Pekanbaru, beritaaksiterkini.com - Kompor Foundation, yayasan yang aktif dalam mengamati serta mengawal pemerataan pendidikan, memperingatkan bahwa program seragam sekolah gratis Pemerintah Provinsi (Pemprov) Riau yang dijanjikan oleh Gubernur Riau Abdul Wahid dapat berpotensi gagal dan justru memicu ketimpangan serta kegaduhan sosial. Meskipun digadang-gadang sebagai solusi untuk mengurangi angka putus sekolah, program ini dinilai terhambat oleh beberapa permasalahan yang ada, seperti keterbatasan anggaran, pendataan yang rawan manipulasi, ketidakpastian pelaksanaan, dan risiko daerah terpencil tersisih, yang dapat membuat masyarakat kecewa dan memicu kegaduhan masyarakat.
Gubernur Riau Abdul Wahid awalnya menjanjikan seragam gratis untuk seluruh siswa baru di jenjang SMA sederajat, namun kemudian pernyataan ini dianulir oleh Plt Kepala Dinas Pendidikan Riau Erisman Yahya mengungkapkan bahwa dengan adanya kondisi keterbatasan anggaran, hal ini memaksa program tersebut hanya menyasar siswa SMA sederajat yang kurang mampu (afirmasi). Sekretaris Umum Kompor Foundation, Ade Saputra SE., menyebut kebijakan ini sebagai langkah setengah hati yang berisiko memperdalam ketimpangan. “Janji besar Gubernur kini dipangkas karena minimnya anggaran yang ada. Banyak keluarga yang tidak termasuk kedalam kategori kurang mampu tapi mereka tetap kesulitan membiayai seragam, akhirnya mereka dibiarkan dan terpaksa berjuang sendiri untuk memenuhi kebutuhan seragam mereka. Dan tanpa adanya transparansi dana, masyarakat akan sulit percaya program ini adil,” tegasnya.
Lebih lanjut, Kompor Foundation juga menyoroti pendataan siswa penerima bantuan yang rawan manipulasi, ketidakpastian jadwal dan jumlah seragam, serta ancaman ketimpangan regional.
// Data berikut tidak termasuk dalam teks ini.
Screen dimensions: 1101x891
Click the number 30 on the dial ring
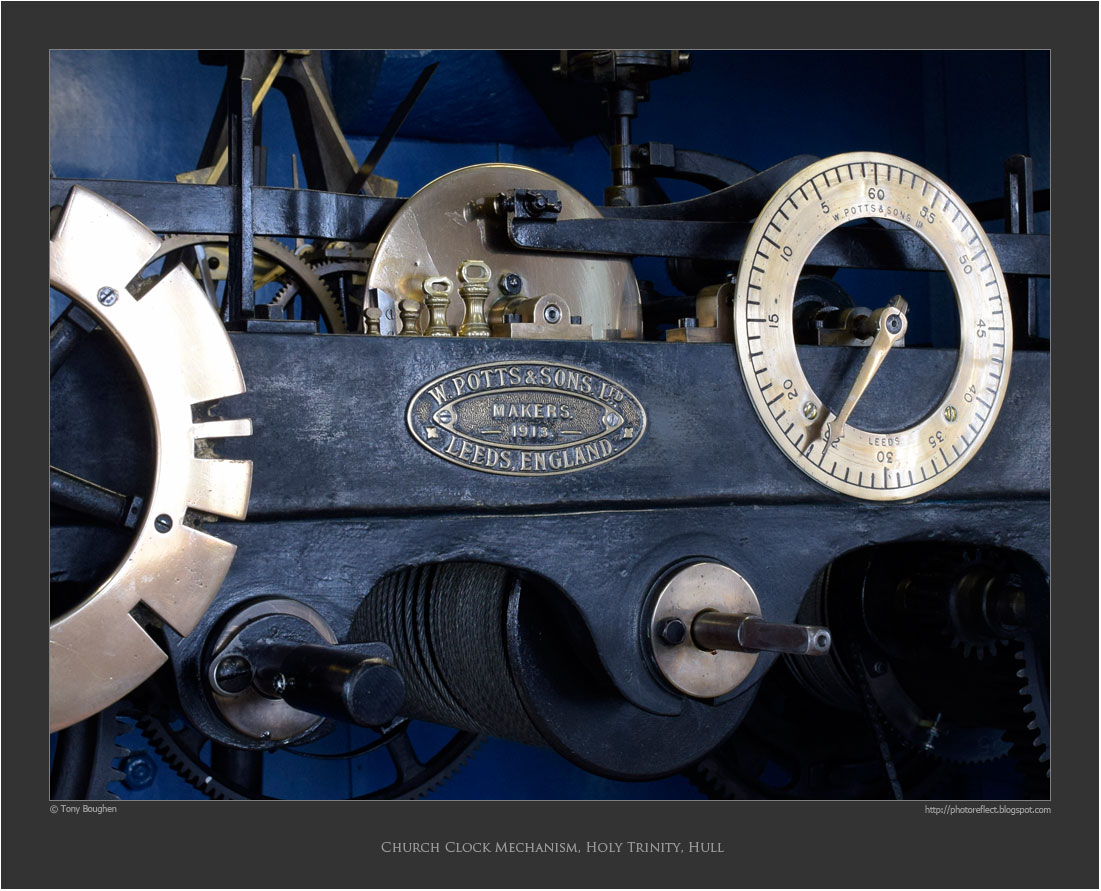[886, 456]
Pendataan yang mengandalkan verifikasi faktual ke rumah siswa berpotensi kacau karena minimnya sumber daya sekolah, baik secara logistik maupun sumber daya manusia sekolah yang sangat terbatas untuk melakukan pendataan secara faktual kerumah para siswa. Hal ini belum lagi jika memperhatikan di daerah-daerah terpencil, yang ada di Riau. Daerah terpencil di Riau, yang sering kali menghadapi tantangan logistik seperti akses transportasi dan pendataan, berisiko terabaikan.
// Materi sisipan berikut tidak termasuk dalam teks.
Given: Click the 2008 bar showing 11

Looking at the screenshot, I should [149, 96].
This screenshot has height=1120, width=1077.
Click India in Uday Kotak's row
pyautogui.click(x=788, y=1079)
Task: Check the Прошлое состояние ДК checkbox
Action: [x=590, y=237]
Penyaluran seragam yang bergantung pada pengesahan APBD Perubahan 2025 yang mana kemudian jumlah seragam yang diberikan juga belum pasti, sehingga dapat meninggalkan kesan ketidakjelasan program ini kepada orang tua dan murid. “Janji-janji manis ini memang terlihat sangat baik di awal, namun jika tidak ada kepastian yang jelas, hal ini akan menjadi bumerang dan memicu kemarahan masyarakat. Daerah terpencil, dengan tantangan logistik untuk pendataan dan pendistribusian, hampir pasti terpinggirkan, memperlebar jurang ketimpangan pendidikan dan kesan pilih kasih,” ungkap Ade.
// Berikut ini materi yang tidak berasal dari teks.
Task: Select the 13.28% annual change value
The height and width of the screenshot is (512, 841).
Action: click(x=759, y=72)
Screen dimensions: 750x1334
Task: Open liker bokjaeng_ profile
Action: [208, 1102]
Kompor Foundation mendesak Pemprov Riau untuk segera memperhatikan permasalahan yang telah disebutkan diatas. Hal-hal terkait publikasi alokasi anggaran perlu dilakukan secara transparan dan akuntabel. Pemerintah Provinsi Riau juga perlu menerapkan metode pendataan digital yang ketat dan tepat, serta mengintensifkan komunikasi publik untuk meredam ekspektasi berlebihan. Penyusunan strategi distribusi khusus untuk daerah terpencil juga perlu dipikirkan jauh-jauh hari. “Jika kelemahan ini dibiarkan, program ini bukan hanya gagal, tetapi juga bisa memicu kekecewaan massal dan ketegangan sosial. Riau butuh solusi nyata, bukan sekadar janji,” tutup Ade.